裴文君许久未听得身旁人有声音,实在装不下去,只得伸了个懒腰装作才睡醒的样子睁开眼。
一双明亮眸子正对上李正泽探究的眼神,她面上不动声色,懒懒出声:“王爷何时回来的,我竟不知......”
剩下的话还未来得及说出口,她就被他紧紧拥住。
唇齿相依,柔软唇瓣尽数被他挟持。
李正泽似是迫切想要证实着什么,半点不给她放松喘息的机会,迫切又极其有占有欲的控制着她。
裴文君手脚并用想要将他从身上推开,来去动作间,身上襦裙散开,露出颈子下一片白皙的春光。
他终于放过她的唇,循着她的脸颊吻到耳垂、脖颈、一路向下。
终于有了喘息的机会,裴文君大口呼吸着,想要从此刻的混沌中梳理出一点思绪。
她的身子何时变成了这副样子,他才一碰,便化作了一滩春水,思绪随着他的指尖游走,先前想好的诸多想法尽数被抛至九霄云外。
“嗯。
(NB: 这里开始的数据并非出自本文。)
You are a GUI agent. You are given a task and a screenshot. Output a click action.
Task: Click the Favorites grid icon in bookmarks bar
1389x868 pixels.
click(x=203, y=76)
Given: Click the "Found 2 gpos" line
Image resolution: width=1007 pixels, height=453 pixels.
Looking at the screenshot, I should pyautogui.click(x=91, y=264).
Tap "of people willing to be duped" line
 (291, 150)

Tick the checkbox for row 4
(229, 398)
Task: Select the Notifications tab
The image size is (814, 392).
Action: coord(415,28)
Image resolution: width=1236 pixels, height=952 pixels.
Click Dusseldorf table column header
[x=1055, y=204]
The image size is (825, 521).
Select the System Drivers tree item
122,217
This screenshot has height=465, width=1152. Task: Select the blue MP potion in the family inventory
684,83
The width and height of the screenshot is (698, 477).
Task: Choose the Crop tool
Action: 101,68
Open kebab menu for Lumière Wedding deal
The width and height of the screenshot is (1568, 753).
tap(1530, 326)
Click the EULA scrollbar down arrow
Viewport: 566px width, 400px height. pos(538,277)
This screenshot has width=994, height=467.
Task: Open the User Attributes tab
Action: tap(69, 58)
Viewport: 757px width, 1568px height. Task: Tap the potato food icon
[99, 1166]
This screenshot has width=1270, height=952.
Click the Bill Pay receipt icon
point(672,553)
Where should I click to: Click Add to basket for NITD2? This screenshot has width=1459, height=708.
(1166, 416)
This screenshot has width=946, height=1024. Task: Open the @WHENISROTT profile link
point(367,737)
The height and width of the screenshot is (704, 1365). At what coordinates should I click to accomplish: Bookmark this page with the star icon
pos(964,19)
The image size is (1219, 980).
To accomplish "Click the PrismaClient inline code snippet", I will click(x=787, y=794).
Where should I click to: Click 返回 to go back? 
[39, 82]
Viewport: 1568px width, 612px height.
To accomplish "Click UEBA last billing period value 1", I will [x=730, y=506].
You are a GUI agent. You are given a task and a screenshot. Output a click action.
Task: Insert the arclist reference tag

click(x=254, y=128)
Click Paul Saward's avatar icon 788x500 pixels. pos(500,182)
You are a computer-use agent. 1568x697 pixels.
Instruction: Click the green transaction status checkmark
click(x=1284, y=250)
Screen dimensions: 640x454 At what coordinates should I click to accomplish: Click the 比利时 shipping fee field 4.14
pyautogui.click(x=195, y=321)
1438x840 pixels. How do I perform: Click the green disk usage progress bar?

”她忍不住嘤咛一声。
埋首努力的李正泽似是被她的声音唤回神智,抬起头深深看她一眼,继而又埋首下去采撷着那处芬芳。
裴文君被适才自己的声音羞红了脸,她难耐的用碧藕般白皙的小臂掩住眼睛,洁白贝齿紧紧咬住下唇,无论他如何逗弄,都再不肯发出一丝声响。
他心中恼怒于她,似化作一个冷面无情的杀鱼高手,没有感情,全是技巧。
先将大鱼的鳞片尽数褪净,将那左摇右摆不肯就范的鱼尾制住。
这所用利器自然是他将养数年现下磨炼的无比契合之地。
感受到她的颤抖,他心中郁气似乎散去了些。
他低笑出声,将尾鳍抬得更高,凭着印象去寻找那一处,直到对方瘫软在榻,濒死一般大口喘息,全然忘了先前打算。